**FRAGMENT:**
===

Po Igrzyskach szybko stało się jasne, że Wójcik nie dołączy do reprezentacji Polski. Został jednak trenerem Legii Warszawa. Drużyny, która w 1991 roku grała w półfinale Pucharu Zdobywców Pucharów, ale w kolejnym sezonie walczyła o utrzymanie w Ekstraklasie. Legia pod wodzą Wójcika i po wzmocnieniach dołączyła do ligowej czołówki. I zdobyła pierwsze od 1970 roku mistrzostwo Polski. Problem w tym, że ostatnia kolejka była kuriozalna. Legia i Łódzki Klub Sportowy rywalizowały korespondencyjnie o tytuł, ale liczyła się różnica bramek. I obie drużyny rozbiły rywali – Legia Wisłę Kraków 6:0, ŁKS Olimpię Poznań 7:1. Polski Związek Piłki Nożnej, choć dowodów nie było, na podstawie poszlak odebrał punkty obu zespołom, Mistrzostwo Polski przyznał Lechowi Poznań. UEFA wykluczyła Legię z pucharów. Owszem, sprawa śmierdziała, ale w tamtych czasach handel meczami odchodził na potęgę, a jednym z głównych handlujących był Lech, który na odebraniu Legii i ŁKS-owi punktów zdobył mistrzostwo. Należało podjąć inne decyzje.

To należało zrobić

Dobrym rozwiązaniem byłoby uznanie domniemania niewinności, ale zmiana na przyszłość regulaminu. Ewentualnie – można było drużyny ukarać, ale wszystkie, nie przyznając tytułu nikomu. Tak ewidentnie uderzono w Legię, a powodem był konflikt PZPN z Wójcikiem. Jednak selekcjoner olimpijskiej święty nie był. Gdy piłkarze Legii ogłosili bojkot reprezentacji, „Wójt” powinien swoich podopiecznych od tego pomysłu odwieść. Także dlatego, że marzył o byciu selekcjonerem, a takie bojkoty szkodziły przyszłościowo i jemu. Nie zrobił tego. A pod koniec 1993 roku wyjechał do Zjednoczonych Emiratów Arabskich. Legię zostawił w czołówce, zastąpił go jego asystent z kadry olimpijskiej i Legii, Paweł Janas. Pół roku później wywalczył już „prawidłowe” mistrzostwo Polski. W kolejnym sezonie sukces powtórzył, następnie awansował do Ligi Mistrzów, a w niej aż do ćwierćfinału. Potem prowadził reprezentację olimpijską (projekty Sydney 2000 – bez awansu) oraz pierwszą reprezentację. A Wójcik? Był na Bliskim Wschodzie i czekał na swoją szansę.

===

**ZADANIE:** Dopisz dalszą część fragmentu o trenerze Wójciku i Legii Warszawa, zaczynając zaraz po jego ostatnim zdaniu. Wiersze zamieszczone dalej pochodzą z innego źródła niż fragment.

===

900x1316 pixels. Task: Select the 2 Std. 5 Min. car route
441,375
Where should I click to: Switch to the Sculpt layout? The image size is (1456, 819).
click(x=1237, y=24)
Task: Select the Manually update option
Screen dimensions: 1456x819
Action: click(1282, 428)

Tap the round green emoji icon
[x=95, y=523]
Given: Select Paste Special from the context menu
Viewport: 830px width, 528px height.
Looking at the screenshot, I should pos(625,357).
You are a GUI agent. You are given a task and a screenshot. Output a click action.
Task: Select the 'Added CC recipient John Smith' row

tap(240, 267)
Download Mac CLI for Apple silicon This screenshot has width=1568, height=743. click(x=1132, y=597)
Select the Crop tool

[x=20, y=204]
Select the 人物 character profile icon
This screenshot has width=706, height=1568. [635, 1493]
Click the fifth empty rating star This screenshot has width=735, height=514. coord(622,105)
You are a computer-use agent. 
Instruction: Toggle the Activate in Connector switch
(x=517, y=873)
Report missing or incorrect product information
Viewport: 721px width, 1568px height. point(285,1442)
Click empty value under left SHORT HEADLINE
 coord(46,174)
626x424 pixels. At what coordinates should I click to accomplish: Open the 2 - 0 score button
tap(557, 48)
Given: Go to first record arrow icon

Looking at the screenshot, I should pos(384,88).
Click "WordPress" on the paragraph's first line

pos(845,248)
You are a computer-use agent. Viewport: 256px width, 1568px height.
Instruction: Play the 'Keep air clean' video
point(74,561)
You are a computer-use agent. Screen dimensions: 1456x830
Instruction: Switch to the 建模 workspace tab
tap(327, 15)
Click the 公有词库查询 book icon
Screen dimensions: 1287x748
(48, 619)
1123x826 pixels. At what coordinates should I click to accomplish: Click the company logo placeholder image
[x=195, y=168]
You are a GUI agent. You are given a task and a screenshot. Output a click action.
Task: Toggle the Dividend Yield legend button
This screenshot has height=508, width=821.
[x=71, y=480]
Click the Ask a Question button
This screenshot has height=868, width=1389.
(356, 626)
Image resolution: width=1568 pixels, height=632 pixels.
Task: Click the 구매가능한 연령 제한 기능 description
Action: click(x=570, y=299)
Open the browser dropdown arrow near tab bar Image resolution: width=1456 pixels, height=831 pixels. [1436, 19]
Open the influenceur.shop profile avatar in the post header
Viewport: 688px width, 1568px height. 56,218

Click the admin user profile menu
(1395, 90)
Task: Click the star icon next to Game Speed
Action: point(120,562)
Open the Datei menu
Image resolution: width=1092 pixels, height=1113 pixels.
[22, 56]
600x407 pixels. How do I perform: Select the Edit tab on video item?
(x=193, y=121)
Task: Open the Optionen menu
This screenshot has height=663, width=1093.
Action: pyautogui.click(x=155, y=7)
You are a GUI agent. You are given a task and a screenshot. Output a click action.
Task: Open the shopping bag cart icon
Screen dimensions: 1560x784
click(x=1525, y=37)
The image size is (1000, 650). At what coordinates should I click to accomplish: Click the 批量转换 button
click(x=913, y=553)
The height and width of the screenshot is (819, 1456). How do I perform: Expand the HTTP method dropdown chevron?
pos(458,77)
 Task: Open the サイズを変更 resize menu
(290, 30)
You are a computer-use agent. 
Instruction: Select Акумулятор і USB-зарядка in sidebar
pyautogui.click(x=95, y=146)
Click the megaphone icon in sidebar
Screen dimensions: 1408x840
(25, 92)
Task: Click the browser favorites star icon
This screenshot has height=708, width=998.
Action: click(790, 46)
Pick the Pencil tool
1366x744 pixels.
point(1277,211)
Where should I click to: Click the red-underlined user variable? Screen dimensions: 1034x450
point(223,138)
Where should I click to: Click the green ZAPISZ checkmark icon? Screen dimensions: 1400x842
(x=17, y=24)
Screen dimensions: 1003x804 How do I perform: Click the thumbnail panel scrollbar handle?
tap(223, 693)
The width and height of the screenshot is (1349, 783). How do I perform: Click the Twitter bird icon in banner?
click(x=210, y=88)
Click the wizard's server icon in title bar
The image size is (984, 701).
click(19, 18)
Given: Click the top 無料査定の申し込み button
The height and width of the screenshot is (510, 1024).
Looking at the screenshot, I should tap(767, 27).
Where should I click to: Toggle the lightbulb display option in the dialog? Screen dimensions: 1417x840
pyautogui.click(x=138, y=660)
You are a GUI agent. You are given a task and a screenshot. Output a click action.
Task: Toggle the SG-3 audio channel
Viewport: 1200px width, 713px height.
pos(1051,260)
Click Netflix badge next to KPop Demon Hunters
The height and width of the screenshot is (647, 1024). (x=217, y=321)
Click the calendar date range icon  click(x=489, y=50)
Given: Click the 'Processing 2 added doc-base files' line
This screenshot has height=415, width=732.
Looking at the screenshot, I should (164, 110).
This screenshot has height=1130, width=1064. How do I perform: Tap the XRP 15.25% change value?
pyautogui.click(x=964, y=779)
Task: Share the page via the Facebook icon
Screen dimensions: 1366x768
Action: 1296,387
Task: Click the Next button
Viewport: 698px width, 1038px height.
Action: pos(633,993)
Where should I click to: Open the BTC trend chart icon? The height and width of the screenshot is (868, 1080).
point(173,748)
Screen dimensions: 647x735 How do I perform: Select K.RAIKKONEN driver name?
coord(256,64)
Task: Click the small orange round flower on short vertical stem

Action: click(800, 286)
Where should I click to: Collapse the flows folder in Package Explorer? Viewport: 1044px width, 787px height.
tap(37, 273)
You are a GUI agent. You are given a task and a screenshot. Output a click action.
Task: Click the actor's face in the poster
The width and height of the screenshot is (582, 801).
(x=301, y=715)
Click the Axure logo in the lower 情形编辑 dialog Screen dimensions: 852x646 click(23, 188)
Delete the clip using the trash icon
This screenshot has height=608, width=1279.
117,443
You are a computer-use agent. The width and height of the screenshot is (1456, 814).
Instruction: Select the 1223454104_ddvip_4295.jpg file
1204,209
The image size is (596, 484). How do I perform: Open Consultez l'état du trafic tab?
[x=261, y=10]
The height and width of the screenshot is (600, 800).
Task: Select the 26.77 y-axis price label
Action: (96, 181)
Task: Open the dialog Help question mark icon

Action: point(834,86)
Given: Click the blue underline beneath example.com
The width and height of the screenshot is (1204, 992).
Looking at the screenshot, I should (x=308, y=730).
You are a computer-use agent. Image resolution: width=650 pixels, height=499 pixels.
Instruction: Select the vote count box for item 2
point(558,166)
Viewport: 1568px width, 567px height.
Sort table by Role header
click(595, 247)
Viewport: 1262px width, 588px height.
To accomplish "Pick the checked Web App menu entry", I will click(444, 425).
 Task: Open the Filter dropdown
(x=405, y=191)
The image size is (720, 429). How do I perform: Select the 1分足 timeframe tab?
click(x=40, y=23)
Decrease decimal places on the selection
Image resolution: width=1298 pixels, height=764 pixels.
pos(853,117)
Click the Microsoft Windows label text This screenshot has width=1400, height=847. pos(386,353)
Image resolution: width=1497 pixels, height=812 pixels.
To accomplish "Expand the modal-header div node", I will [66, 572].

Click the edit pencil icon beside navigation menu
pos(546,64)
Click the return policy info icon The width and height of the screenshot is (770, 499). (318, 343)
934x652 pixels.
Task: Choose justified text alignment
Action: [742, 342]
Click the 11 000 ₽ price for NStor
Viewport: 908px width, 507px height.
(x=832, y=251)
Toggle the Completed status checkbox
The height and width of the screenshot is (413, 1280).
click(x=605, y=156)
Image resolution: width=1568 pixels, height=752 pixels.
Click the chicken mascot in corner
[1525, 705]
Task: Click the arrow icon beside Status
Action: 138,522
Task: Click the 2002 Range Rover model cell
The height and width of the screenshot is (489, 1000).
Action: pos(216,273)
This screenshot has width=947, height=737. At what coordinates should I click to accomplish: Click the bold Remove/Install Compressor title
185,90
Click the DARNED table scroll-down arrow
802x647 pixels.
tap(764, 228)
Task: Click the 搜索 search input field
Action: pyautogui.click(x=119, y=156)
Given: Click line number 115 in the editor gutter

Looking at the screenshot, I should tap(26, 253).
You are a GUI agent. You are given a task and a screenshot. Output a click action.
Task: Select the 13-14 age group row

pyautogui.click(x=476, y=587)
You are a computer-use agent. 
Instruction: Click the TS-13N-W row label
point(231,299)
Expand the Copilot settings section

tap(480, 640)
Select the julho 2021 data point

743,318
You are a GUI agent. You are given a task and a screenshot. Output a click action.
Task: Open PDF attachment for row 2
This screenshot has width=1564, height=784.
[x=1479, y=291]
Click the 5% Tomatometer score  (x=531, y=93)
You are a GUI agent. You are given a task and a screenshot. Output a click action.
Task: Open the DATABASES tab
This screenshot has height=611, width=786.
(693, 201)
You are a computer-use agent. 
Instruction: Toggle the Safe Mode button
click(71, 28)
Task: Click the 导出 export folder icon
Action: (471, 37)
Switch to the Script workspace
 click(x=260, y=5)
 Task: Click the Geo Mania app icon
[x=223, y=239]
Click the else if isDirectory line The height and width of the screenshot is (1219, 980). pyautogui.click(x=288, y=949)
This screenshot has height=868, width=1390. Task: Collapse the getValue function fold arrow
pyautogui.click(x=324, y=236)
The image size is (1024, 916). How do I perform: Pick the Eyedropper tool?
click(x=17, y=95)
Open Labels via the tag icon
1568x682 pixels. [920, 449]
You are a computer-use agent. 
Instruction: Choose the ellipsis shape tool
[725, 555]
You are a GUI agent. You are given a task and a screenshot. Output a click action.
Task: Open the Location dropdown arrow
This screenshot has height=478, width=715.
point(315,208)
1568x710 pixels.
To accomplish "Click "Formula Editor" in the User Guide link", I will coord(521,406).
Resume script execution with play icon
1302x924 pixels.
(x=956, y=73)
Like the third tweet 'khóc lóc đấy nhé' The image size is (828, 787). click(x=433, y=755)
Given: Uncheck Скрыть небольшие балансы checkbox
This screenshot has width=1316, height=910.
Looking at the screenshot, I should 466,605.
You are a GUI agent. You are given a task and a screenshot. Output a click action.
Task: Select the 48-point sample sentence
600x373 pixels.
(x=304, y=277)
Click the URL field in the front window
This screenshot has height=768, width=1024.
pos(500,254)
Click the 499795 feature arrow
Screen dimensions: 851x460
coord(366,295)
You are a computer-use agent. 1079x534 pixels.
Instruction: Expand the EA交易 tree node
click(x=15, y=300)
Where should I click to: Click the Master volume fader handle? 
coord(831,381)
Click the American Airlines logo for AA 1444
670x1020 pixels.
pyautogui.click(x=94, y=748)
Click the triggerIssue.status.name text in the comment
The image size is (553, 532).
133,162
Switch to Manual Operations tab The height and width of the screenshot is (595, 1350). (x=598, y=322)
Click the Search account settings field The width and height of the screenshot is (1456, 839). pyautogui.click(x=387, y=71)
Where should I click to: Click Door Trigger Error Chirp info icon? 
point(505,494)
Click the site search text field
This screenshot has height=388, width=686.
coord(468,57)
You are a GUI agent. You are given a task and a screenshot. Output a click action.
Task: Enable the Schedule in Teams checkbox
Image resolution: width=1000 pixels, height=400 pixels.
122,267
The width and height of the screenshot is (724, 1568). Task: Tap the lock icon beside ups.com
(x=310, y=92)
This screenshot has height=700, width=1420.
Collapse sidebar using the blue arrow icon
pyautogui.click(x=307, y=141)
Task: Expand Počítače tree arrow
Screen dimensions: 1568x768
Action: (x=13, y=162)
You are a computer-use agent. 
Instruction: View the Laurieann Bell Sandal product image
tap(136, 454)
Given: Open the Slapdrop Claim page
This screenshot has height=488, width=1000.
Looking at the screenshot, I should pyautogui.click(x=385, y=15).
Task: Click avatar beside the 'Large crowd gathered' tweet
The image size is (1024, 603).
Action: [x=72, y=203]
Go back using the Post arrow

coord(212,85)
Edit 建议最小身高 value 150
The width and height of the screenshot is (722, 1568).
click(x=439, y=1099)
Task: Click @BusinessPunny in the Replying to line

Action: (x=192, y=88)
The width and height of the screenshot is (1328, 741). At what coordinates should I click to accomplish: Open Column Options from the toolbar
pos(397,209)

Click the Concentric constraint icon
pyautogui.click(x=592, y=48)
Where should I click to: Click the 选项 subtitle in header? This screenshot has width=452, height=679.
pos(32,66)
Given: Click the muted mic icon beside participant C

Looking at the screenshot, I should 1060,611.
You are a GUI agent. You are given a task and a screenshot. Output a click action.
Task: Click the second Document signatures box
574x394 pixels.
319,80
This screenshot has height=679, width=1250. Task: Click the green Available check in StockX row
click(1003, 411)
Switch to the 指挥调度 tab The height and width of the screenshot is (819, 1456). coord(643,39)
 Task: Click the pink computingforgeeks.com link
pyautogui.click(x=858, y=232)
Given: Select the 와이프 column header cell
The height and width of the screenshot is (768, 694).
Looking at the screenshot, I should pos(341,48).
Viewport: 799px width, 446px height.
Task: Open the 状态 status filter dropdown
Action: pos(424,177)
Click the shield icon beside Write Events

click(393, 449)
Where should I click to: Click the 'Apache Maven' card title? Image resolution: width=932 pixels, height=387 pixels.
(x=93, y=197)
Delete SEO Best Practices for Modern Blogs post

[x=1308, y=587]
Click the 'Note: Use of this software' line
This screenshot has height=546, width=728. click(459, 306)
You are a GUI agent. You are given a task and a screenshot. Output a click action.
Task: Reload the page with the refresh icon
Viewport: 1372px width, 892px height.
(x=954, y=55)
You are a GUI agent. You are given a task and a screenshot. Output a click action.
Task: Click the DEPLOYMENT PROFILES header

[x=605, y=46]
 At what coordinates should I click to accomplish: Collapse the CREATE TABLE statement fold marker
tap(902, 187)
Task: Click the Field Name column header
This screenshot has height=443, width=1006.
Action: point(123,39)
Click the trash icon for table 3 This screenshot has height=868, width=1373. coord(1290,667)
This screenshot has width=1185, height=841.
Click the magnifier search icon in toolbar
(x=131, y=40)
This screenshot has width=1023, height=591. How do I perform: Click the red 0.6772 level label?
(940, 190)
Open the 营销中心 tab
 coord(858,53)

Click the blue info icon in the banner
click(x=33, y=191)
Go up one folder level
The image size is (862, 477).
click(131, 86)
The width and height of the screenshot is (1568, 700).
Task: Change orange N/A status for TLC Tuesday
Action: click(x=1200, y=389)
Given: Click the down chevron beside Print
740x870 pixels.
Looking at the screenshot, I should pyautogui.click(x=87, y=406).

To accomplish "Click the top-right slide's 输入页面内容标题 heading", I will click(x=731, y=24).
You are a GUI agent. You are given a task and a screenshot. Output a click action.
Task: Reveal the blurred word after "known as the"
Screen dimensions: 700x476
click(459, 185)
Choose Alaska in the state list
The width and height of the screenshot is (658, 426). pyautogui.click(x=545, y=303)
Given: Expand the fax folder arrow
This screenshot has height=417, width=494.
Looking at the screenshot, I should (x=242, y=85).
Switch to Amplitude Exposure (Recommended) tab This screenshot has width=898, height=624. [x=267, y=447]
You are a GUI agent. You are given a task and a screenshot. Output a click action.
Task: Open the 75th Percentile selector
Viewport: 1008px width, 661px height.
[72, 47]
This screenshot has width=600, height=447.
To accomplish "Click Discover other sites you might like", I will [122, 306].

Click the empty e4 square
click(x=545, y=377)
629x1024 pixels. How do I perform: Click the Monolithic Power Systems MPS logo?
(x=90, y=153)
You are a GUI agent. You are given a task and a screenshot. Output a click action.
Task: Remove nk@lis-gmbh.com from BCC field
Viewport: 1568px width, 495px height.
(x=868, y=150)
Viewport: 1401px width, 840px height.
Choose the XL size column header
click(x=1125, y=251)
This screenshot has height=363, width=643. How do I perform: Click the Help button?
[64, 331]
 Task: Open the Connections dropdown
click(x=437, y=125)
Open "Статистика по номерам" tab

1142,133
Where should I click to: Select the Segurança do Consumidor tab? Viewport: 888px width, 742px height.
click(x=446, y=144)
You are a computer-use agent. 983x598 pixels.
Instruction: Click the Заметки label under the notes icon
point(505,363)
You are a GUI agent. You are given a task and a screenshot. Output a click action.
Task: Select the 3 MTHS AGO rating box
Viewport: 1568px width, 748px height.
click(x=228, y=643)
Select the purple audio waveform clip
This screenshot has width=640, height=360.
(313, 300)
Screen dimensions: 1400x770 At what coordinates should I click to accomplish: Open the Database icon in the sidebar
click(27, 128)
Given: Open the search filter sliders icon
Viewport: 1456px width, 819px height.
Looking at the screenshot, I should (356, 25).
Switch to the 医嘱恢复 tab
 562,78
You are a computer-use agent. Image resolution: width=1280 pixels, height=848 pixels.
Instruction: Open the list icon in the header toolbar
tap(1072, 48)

===

**ODPOWIEDŹ:**
Selekcjoner z woli ludu (i Kwaśniewskiego)

W końcu, po nieudanym drugim podejściu Antoniego Piechniczka i utracie szans na awans do MŚ 1998 PZPN powierzył „Wójtowi” stanowisko selekcjonera. Stało się to pod bardzo mocnym naciskiem opinii publicznej oraz – jak głosiły plotki – po osobistej interwencji ówczesnego prezydenta RP, Aleksandra Kwaśniewskiego. Wójcik traktowany był wręcz jako zbawca. Mecze towarzyskie w mediach analizowano tak, jakby było to spotkania o medale wielkich imprez. Strategia PR była prosta – piłkarzy trzeba nauczyć wygrywania. Stąd rywale, którzy nie byli potentatami, chodziło jednak o przyzwoity wynik, poprawę atmosfery. W debiucie, 7 września 1997 roku zespół Wójcika pokonał w Warszawie Węgrów 1:0. Gola zdobył Krzysztof Ratajczyk z rzutu wolnego, po wystawieniu piłki przez Wojciecha Kowalczyka. 24 września 1997 roku Biało-Czerwoni pokonali 2:0 Litwę (bramki Kowalczyk i Cezary Kucharski). Następnie mieli rozegrać dwa spotkania kończące przegrane eliminacje Mistrzostw Świata we Francji. Z Mołdawią w Kiszyniowie i Gruzją w Tbilisi.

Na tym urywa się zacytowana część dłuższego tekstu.